Conhecer uma cidade é negociar entre o visível e o oculto. Os lugares invisíveis podem, mesmo, ser em maior número do que aqueles que nos são próximos e conhecidos.
Descobrimos, assim, que a cidade não é apenas uma cidade, mas várias. Uma boa parte das periferias, ou dos bairros que, mesmo que centrais, não são destino habitual, integram uma manta de retalhos muito mais plural e rica do que a cidade conhecida. O brilho intenso do centro não deve obscurecer a pluralidade do território físico e humano que se estende por entre e para além dele. Quantos são os lugares, os bairros, a pequenas unidades de território dentro de uma cidade, cujo quotidiano as torna a forma de ser cidade de quem as habita?
O ato de caminhar passo a passo, sem as pressas cosmopolitas da vida urbana, permitem descobrir lugares novos. Recantos que nos são invisíveis, pessoas que não pareciam existir, horizontes radicalmente diferentes, espaços, percursos e arquiteturas tão variadas que compõem a pluralidade urbana.
Cada um vive a sua própria cidade, dentro da cidade. Aos diferentes sentidos de pertença também correspondem diferentes formas de fazer cidade. Não é estranho que as pessoas se identifiquem com as suas ruas, os seus territórios de proximidade, os seus lugares de quotidiano, a sua cidade dentro da Cidade. E é, também, natural – ou deveria ser – que a realidades diferentes correspondessem respostas de governação necessariamente diferentes.
As grandes metrópoles têm vindo a experimentar novas formas de organizar a sua governação urbana através de unidades submunicipais. Mesmo que as experiências, em muitas cidades em todo o mundo, sejam caracterizadas por diferentes desenhos de descentralização local, as unidades intraurbanas assumem, hoje, funções políticas e administrativas muito relevantes nos governos urbanos. Em geral, a fragmentação territorial das cidades procura gerar efeitos nas políticas públicas, na resposta a necessidades específicas e na participação dos cidadãos.
A governação urbana é um campo relevante de investigação e de conhecimento, pelo menos desde a década de 1930. No entanto, o estudo da governação local, até muito recentemente, tinha sido feito quase exclusivamente apenas considerando a escala municipal ou de cidade. As perspetivas mais contemporâneas têm procurado compreender e fornecer informações relevantes sobre o nível submunicipal.
Este tem sido rotulado de diferentes formas, de acordo com os contextos nacionais onde se insere: subprefeituras, distritos urbanos, ou governo de bairro. A arquitetura da governação subnacional portuguesa apresentava, aqui, uma vantagem histórica: a existência de freguesias.
A complexidade das cidades globais não pode ser entendida apenas tomando como abordagem preferencial a caixa negra do governo local. Os traços diferenciadores do ponto de vista social, cultural, demográfico e económico são evidentes quando consideramos os diversos territórios das cidades.

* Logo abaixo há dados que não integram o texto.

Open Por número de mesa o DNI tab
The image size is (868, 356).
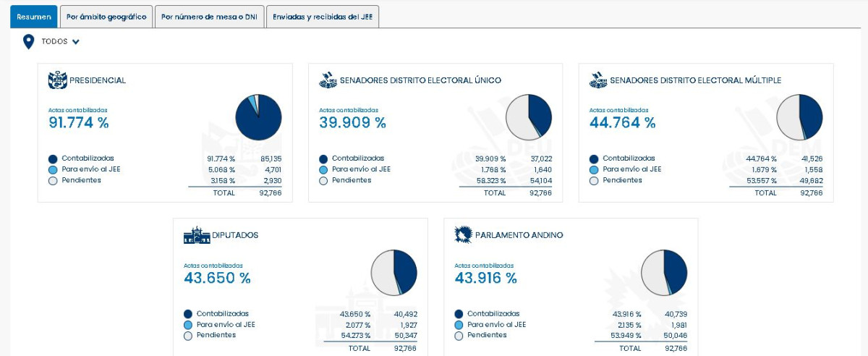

A descentralização de serviços, a diferenciação de políticas públicas, e a sua implementação através de unidades sublocais podem ter efeitos importantes. A descentralização política numa cidade deve também capacitar os órgãos de decisão de proximidade com os meios e os instrumentos que permitam atender às necessidades específicas desses territórios.
O princípio é claro: quanto menor for a escala territorial de intervenção, maior é a capacidade de refletir nas políticas públicas a voz de quem a habita. A fragmentação da política de cidade, se devidamente acompanhada de instrumentos que garantam a sua consolidação, sustentabilidade e equidade, devolve aos cidadãos, aos bairros, aos territórios distantes do centro de poder a possibilidade de dar voz também ao desconhecido. Estas unidades submunicipais não podem ser apenas meras delimitações administrativas. São uma forma de poder, de participar politicamente, de fazer cidade.

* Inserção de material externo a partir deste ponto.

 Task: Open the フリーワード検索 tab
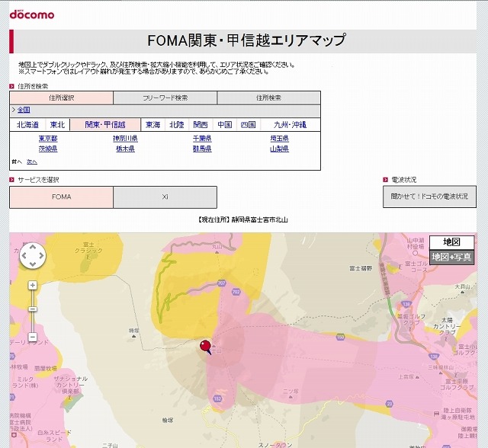coord(165,98)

A democracia de proximidade obriga a este olhar diferenciado sobre o território urbano. Fazer cidade é atendar às diferentes cidades que a compõem e garantir que essas múltiplas partes podem gerar um conjunto mais equilibrado. Evitar a invisibilidade de territórios dentro das cidades, não apenas aqueles que rotulamos de periferias, mas as periferias que estão também no centro, deve ser uma preocupação central da governação local contemporânea.
*Filipe Teles é professor de Ciência Política na Universidade de Aveiro. Dedica grande parte do seu trabalho de investigação à governação local. É autor do livro Descentralização e Poder Local em Portugal (FFMS). Viveu em Lisboa no final do século passado e, sempre que regressa, procura manter o olhar treinado para ativar memórias.